The 2019 London Summit of the North Atlantic Treaty Organization (NATO) was the formal meeting of the heads of state and heads of government of the North Atlantic Treaty Organization. It was held in The Grove, Watford, Hertfordshire, England, United Kingdom, on 3 and 4 December 2019.

It also marked the 70th anniversary of the founding of NATO.

==Leaders and other dignitaries in attendance==
===Member states===
| * Albania – Prime Minister Edi Rama * Belgium – Prime Minister Sophie Wilmès * Bulgaria – President Rumen Radev * Canada – Prime Minister Justin Trudeau * Croatia – Prime Minister Andrej Plenković * Czech Republic – President Miloš Zeman * Denmark – Prime Minister Mette Frederiksen * Estonia – Prime Minister Jüri Ratas * France – President Emmanuel Macron * Germany – Chancellor Angela Merkel * Greece – Prime Minister Kyriakos Mitsotakis * Hungary – Prime Minister Viktor Orbán * Iceland – Prime Minister Katrín Jakobsdóttir * Italy – Prime Minister Giuseppe Conte * Latvia – President Egils Levits | * Lithuania – President Gitanas Nausėda * Luxembourg – Prime Minister Xavier Bettel * Montenegro – Prime Minister Duško Marković * Netherlands – Prime Minister Mark Rutte * Norway – Prime Minister Erna Solberg * Poland – President Andrzej Duda * Portugal – Prime Minister António Costa * Romania – President Klaus Iohannis * Slovakia – President Zuzana Čaputová * Slovenia – Prime Minister Marjan Šarec * Spain – Prime Minister Pedro Sánchez * Turkey – President Recep Tayyip Erdoğan * United Kingdom – Prime Minister Boris Johnson * United States – President Donald Trump * NATO – Secretary General Jens Stoltenberg |

===Non-member states and organisations===
| * North Macedonia – Prime Minister Zoran Zaev |

==Controversies==
U.S. President Donald Trump said French President Emmanuel Macron's November comment that NATO was in a state of "brain death" for its reaction to the 2019 Turkish offensive into north-eastern Syria was "very, very nasty." The two leaders disagreed about terrorism, trade, and France's contributions to NATO's budget. Trump mentioned the possibility of France "breaking off" from NATO, although Macron made no such suggestion.

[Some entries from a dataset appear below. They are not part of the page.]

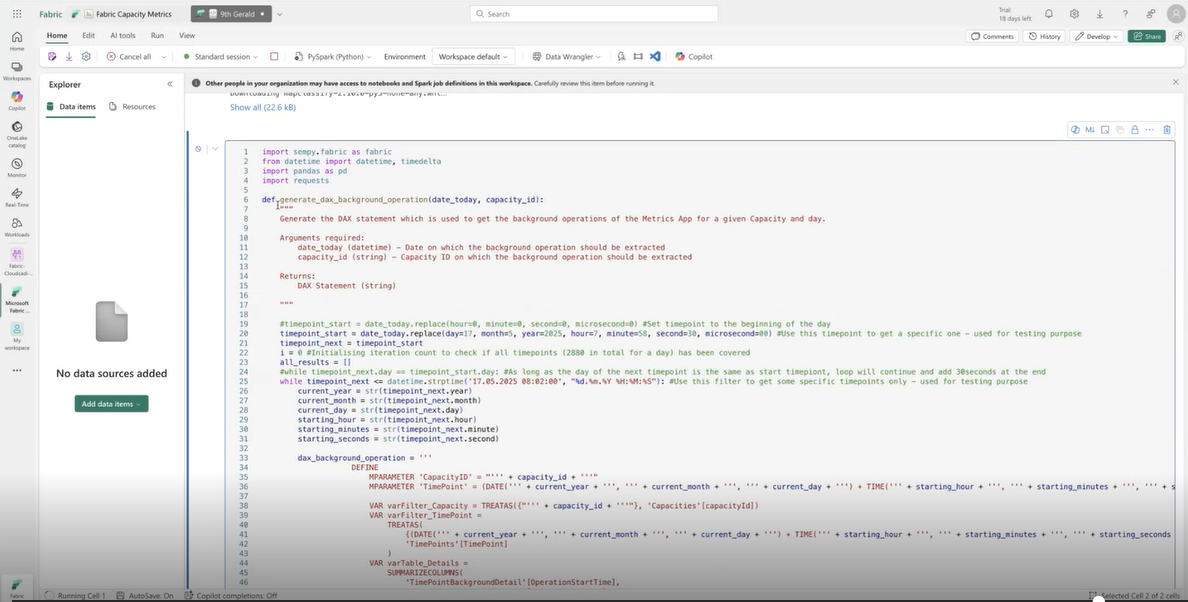Screen dimensions: 1188x602
Task: Open Real-Time hub from sidebar
Action: coord(17,197)
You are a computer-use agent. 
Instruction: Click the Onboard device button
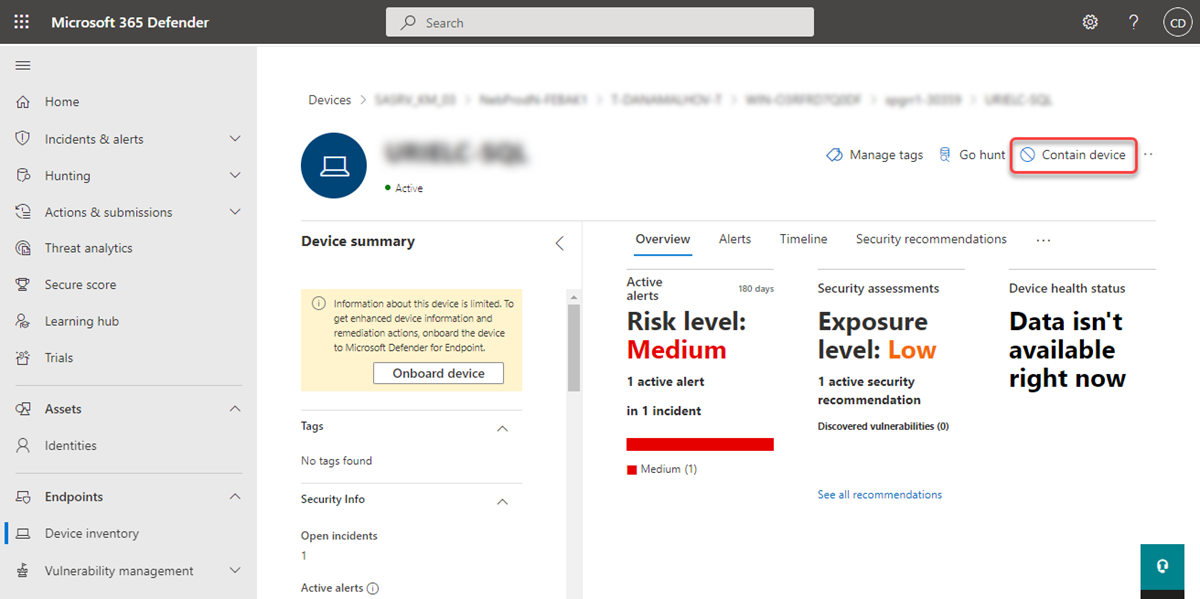pos(438,372)
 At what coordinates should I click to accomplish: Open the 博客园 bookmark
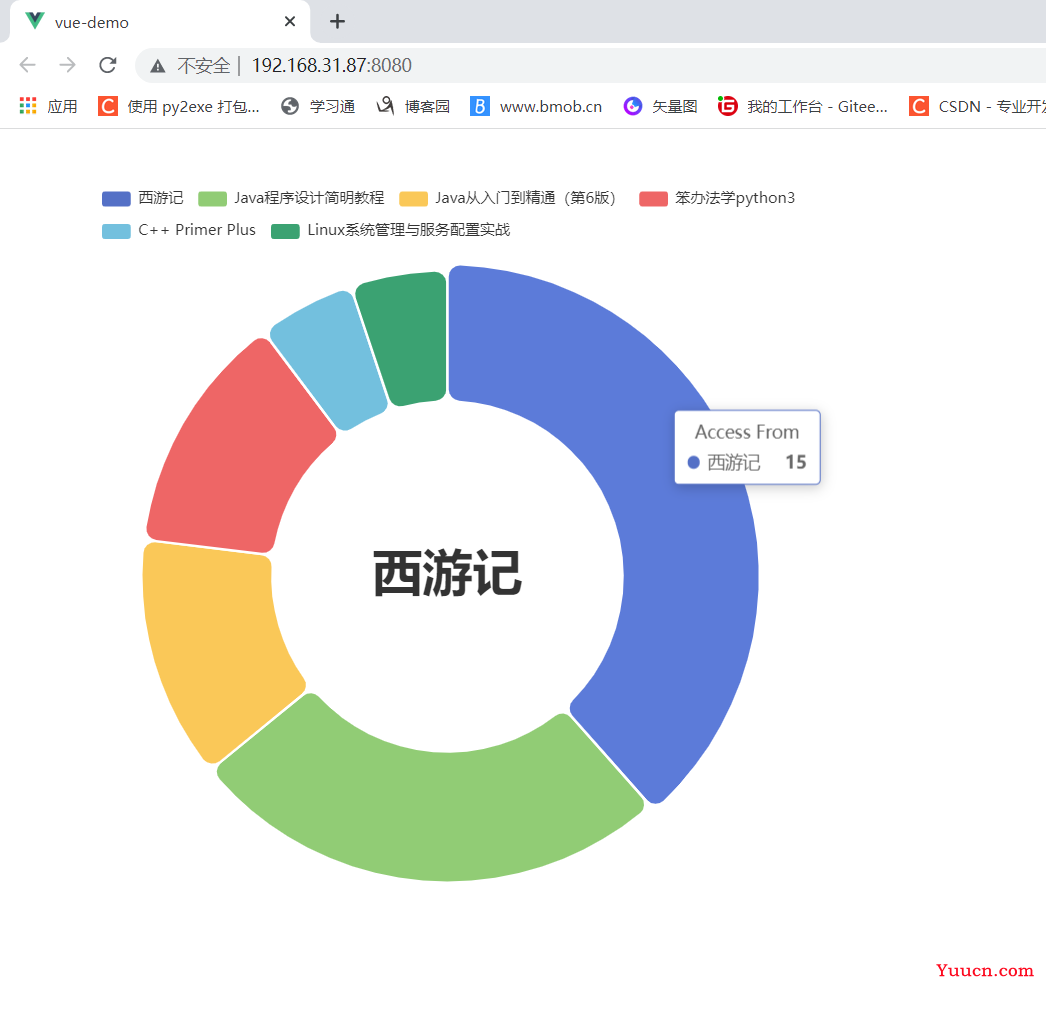pyautogui.click(x=413, y=106)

Trump and U.K. Prime Minister Boris Johnson did not meet because Johnson was concerned about Trump's possible interference with the UK general election on 12 December.

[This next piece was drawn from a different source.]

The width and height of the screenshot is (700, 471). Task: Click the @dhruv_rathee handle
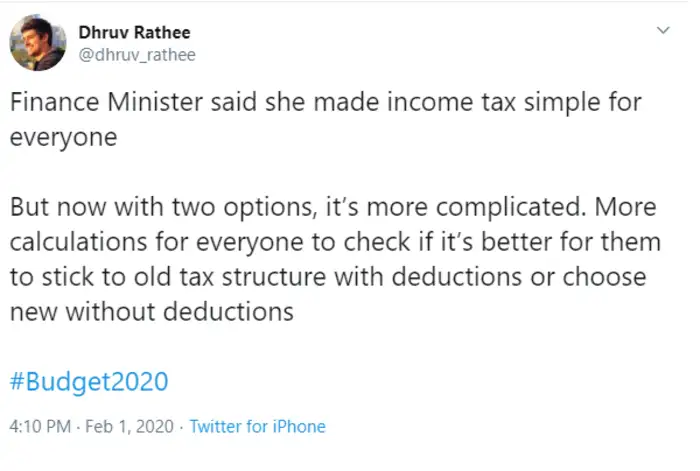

While meeting with Canadian Prime Minister Justin Trudeau, Trump complained that Canada is "slightly delinquent" in its contribution to NATO because it pays less than 2% of its GDP on the military. The two leaders had a friendly discussion about the United States–Mexico–Canada Agreement. Later, during a reception at Buckingham Palace, Trudeau, Johnson, Macron, and Dutch Prime Minister Mark Rutte seemed to mock Trump because of a 45-minute press conference. In turn, Trump called Trudeau, "two-faced," referencing Canada's military spending.

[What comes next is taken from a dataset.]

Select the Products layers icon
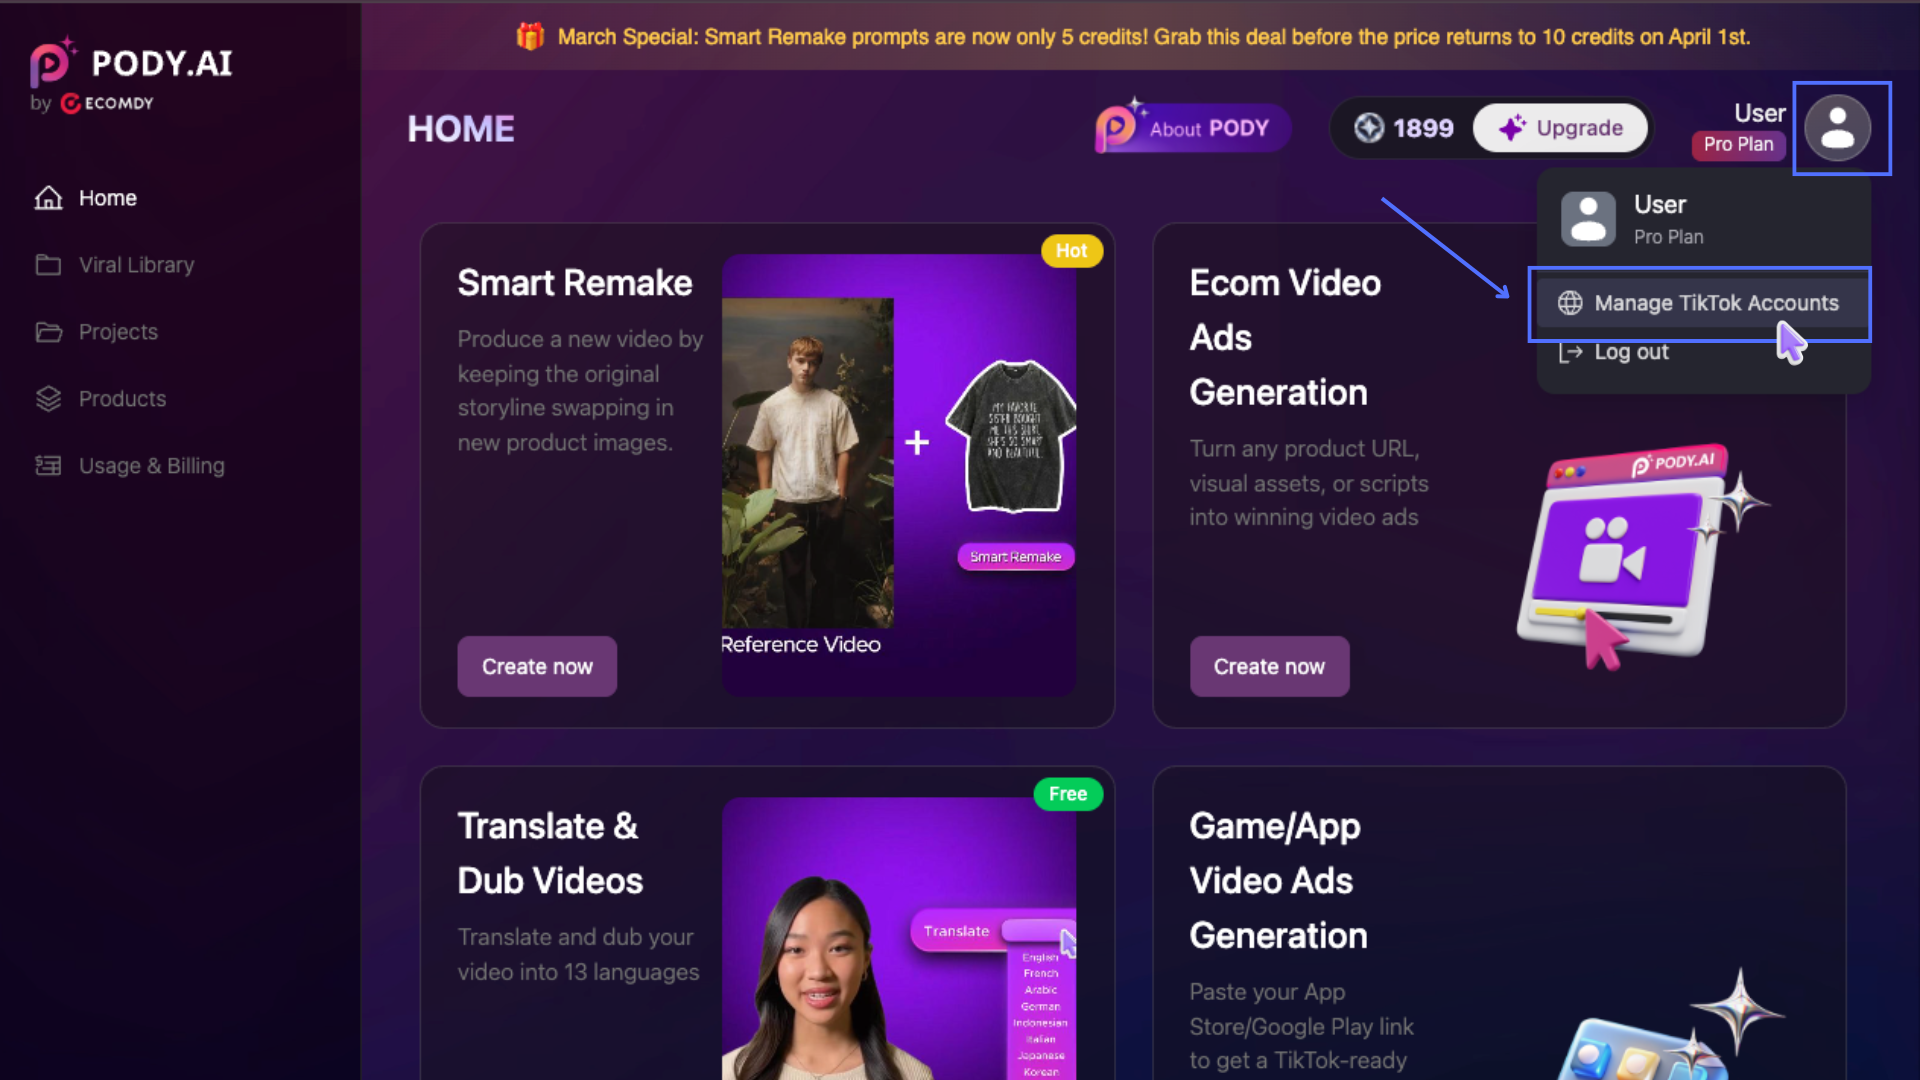 click(48, 399)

Turkish President Recep Tayyip Erdoğan insisted that NATO members formally recognize the Kurdish YPG as a terrorist organization. Erdoğan and Greek Prime Minister Kyriakos Mitsotakis also met to discuss a contentious maritime agreement signed between Turkey and Libya for the definition of maritime zones in the Eastern Mediterranean.

== Other ==
Due to its political crisis, Spain was the last country left to approve North Macedonia's NATO membership; nonetheless, North Macedonia was given a seat at the summit alongside other members and represented by a delegation headed by Prime Minister Zoran Zaev.

On 26 November 2019, an earthquake struck Albania. At the NATO London summit, constructive discussions were held by Albanian prime minister Edi Rama with Macron, Trump, Trudeau, Johnson and other European leaders over establishing an international conference for financial aid.